In an era where HR, payroll, and benefits teams face nonstop change and limited time, budget, and capacity, ADP’s Meeting of the Minds session: Driving Adoption: Strategies for Change Management Success, offered a refreshingly practical look at what it really takes to help organizations navigate transformation.
Rather than leaning on academic theory, the presenters, Mary Schafer and Mary Christie, focused on the human side of change: the emotions, the friction points, and the small but pivotal “moments that matter” that ultimately determine whether a new system or process succeeds.
Why Change Management Still Fails
The session opened with a blunt truth: great projects fail all the time, not because the technology is flawed, but because people aren’t prepared, supported, or convinced.
The document notes that “technology keeps moving faster than people and processes,” and that change fatigue is a growing barrier. HR teams are stretched thin, managers are overwhelmed, and employees often feel left out of the loop.
The presenters argued that organizations must shift their mindset: change isn’t a single event, but a series of emotional touchpoints that shape adoption.
The “Moments That Matter”
One of the session’s most resonant themes was the idea that people don’t experience change in a linear way. Instead, adoption hinges on a handful of critical moments:
- The first message they receive
- The first time they ask, “What’s in it for me?”
- The first time they use the new tool
- The first “bump in the road”
- The first success
As ADP put it, “Change is remembered emotionally, not procedurally.” These moments can either build trust or erode it.

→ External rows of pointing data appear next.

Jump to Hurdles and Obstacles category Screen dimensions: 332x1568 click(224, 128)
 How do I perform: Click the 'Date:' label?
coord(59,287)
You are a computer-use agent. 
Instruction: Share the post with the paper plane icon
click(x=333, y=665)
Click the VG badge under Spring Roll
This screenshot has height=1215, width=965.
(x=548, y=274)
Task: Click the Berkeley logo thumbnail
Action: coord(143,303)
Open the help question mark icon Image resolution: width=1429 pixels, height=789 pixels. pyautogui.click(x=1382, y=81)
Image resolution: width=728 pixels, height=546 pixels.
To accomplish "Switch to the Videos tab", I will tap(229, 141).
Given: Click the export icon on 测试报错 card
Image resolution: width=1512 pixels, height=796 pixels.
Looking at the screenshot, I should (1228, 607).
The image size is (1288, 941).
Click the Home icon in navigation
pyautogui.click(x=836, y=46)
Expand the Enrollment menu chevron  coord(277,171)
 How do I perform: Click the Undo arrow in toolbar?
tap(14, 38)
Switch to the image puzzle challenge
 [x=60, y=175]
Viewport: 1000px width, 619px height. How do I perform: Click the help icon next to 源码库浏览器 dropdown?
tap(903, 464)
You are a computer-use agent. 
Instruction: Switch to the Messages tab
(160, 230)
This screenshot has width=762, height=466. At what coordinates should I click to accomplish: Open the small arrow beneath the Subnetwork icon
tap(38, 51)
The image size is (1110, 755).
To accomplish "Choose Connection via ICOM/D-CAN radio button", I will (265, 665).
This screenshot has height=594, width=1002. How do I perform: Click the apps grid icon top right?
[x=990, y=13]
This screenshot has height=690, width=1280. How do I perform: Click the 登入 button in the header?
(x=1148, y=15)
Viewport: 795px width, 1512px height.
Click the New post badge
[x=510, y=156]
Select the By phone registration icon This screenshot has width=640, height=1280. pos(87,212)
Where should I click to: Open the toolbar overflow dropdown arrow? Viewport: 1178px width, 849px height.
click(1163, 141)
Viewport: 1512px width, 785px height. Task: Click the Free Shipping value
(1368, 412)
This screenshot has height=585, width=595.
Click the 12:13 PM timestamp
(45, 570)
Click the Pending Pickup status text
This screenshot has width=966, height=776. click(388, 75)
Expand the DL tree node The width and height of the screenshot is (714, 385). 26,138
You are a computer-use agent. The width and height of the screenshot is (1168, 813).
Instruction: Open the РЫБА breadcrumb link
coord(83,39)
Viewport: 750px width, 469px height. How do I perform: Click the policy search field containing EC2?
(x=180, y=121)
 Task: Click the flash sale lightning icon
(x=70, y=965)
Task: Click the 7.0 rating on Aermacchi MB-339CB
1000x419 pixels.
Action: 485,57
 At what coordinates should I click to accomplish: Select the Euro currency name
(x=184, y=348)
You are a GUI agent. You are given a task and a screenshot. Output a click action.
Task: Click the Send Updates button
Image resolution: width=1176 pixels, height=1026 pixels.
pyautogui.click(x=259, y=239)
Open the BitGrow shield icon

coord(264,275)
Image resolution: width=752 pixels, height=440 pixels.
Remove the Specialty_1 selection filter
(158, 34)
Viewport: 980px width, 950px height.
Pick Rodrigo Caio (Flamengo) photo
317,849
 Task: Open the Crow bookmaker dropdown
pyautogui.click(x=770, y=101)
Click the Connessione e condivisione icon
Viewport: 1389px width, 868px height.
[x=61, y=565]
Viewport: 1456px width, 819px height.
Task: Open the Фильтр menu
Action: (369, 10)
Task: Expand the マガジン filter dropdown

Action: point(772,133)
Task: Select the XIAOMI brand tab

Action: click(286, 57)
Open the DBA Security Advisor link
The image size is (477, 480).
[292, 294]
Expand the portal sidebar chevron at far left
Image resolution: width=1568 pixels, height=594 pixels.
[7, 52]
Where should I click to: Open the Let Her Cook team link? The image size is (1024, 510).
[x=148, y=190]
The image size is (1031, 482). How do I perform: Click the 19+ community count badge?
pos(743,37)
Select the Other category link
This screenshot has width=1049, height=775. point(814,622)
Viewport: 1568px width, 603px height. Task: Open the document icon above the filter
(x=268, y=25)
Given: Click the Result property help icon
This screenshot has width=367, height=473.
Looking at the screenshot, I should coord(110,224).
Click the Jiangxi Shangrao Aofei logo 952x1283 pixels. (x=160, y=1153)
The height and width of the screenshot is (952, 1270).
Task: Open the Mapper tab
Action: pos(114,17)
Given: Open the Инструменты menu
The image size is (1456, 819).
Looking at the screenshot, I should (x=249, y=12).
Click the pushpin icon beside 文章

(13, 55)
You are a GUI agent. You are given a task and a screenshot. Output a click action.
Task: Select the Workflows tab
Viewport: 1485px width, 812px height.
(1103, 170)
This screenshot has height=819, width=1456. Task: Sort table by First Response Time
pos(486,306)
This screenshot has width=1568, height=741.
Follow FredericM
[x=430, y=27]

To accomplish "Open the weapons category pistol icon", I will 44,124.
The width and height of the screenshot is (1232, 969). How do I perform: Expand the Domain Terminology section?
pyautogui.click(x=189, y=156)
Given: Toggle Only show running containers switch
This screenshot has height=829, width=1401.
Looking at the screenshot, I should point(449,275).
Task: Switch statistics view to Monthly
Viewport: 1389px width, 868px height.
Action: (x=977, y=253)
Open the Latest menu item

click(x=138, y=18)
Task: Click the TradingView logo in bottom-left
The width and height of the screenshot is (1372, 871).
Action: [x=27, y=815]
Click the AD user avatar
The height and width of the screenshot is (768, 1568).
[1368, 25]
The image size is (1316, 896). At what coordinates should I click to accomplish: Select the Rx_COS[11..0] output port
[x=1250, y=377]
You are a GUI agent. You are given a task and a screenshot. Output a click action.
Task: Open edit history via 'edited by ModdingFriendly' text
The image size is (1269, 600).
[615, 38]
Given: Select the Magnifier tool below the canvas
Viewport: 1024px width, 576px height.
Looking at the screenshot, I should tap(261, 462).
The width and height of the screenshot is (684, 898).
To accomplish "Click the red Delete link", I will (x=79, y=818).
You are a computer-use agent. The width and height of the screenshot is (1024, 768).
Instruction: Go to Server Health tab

A Practical, Repeatable Change Model
The presenters introduced a five‑step model designed to be simple enough to use “Monday morning,” yet robust enough to scale:
- Evaluate – Define what’s changing, why, and what stays the same.
- Identify – Map stakeholders and understand how each group is impacted.
- Anticipate – Predict resistance and uncover opportunities.
- Develop – Build communications, resources, and enablement plans.
- Measure – Track adoption, refine, and repeat.
Communication: The Make‑or‑Break Factor
The presenters emphasized that clarity beats volume. People don’t need more information; they need the right information, delivered in the right way.
The presentation highlighted four key principles:
1. Clarity
“If people are confused, they won’t engage.”
Plain language, simple actions, and clear timing matter.
2. Connection
Different audiences care about different things. Executives want outcomes; managers want expectations; employees want to know how it affects them.
3. Consistency
One message isn’t enough. Leaders must echo the same story across channels.
4. Communication
Email alone is no longer effective. Videos, one‑pagers, FAQs, and mobile‑friendly content are essential.
What Not to Do
The session also called out common pitfalls that derail adoption, including:
- Overloading people with details
- Using jargon
- Assuming managers will “figure it out”
- Treating all audiences the same
- Relying on a single communication channel
The document warns against “presuming people will understand” and “assuming everyone is comfortable with technology.”
Stakeholder‑Specific Strategies
The presenters broke down how to support each major group:
- Executives: Keep it high‑level, outcome‑focused, and tied to ROI.
- Managers: Engage early; give them talking points, FAQs, and clear expectations.
- Employees: Make it simple, visual, and human.
- HR/Payroll/Benefits: Treat them as internal champions and involve them early.
Creative Engagement Ideas
The session also offered practical, culture‑building tactics:
Before go‑live:
- Contests
- Sizzle videos
- Executive messages
- Launch parties
After go‑live:
- Success stories
- “Did you know?” campaigns
- Celebration events
These small touches help reinforce momentum and normalize new behaviors.
Final Takeaway
The session closed with a reminder that effective change management is not about producing more documentation; it’s about creating meaningful moments that help people feel informed, supported, and confident.
Organizations should “tap into the communications and change strategies shared today to create moments that matter during organizational transformation.”
In a world where change is constant, the organizations that win will be those that treat adoption not as a checkbox, but as a human experience.